• **AIM OF THE TASK**:
Tell me how many lines in the data include "Expand", and keep the reply to that number.

• **DATA TO PROCESS**:
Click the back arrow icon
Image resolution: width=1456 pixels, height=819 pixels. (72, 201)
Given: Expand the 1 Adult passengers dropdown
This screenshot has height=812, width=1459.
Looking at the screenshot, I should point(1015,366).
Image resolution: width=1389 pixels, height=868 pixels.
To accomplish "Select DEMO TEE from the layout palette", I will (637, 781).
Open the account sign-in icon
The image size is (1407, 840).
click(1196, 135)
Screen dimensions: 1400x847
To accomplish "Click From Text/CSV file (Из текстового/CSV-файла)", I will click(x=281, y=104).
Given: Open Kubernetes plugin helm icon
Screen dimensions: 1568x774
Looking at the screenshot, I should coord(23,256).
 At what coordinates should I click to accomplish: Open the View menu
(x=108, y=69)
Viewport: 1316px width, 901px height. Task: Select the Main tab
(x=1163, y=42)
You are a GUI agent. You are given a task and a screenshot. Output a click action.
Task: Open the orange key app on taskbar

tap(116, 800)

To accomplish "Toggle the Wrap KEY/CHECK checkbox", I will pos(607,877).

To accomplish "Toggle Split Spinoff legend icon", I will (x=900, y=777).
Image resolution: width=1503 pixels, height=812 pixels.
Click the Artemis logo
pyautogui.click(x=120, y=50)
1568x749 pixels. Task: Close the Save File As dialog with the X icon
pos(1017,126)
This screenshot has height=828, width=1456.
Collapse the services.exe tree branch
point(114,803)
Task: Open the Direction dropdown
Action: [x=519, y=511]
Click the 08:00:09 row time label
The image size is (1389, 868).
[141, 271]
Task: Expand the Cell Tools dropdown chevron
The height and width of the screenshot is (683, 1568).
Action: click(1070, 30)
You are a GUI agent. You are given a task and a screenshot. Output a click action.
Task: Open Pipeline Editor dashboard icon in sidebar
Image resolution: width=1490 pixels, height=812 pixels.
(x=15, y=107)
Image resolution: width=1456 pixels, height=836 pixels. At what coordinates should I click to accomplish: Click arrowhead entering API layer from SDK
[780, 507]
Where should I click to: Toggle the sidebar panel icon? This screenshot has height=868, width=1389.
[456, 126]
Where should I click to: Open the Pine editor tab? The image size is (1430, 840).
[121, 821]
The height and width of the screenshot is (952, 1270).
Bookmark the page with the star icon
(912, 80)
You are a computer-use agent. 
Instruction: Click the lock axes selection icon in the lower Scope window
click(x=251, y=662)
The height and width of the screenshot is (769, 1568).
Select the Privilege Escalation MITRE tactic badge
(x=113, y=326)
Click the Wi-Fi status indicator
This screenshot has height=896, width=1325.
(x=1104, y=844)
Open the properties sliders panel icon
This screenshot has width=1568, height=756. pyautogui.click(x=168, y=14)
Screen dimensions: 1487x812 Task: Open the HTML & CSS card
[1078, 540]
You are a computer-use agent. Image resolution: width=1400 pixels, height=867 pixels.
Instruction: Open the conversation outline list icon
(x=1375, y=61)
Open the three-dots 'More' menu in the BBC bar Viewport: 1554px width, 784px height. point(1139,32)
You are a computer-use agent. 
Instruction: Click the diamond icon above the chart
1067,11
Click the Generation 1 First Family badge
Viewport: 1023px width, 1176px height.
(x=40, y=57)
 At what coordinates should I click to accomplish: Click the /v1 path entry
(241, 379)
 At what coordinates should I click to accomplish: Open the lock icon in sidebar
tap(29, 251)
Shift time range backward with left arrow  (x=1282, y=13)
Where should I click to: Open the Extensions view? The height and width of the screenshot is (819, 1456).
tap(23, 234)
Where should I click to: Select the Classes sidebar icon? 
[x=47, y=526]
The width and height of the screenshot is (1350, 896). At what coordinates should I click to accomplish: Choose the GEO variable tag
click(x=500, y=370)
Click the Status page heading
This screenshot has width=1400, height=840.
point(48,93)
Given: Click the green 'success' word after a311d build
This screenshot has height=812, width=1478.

• **RESULT OF THIS EXERCISE**:
2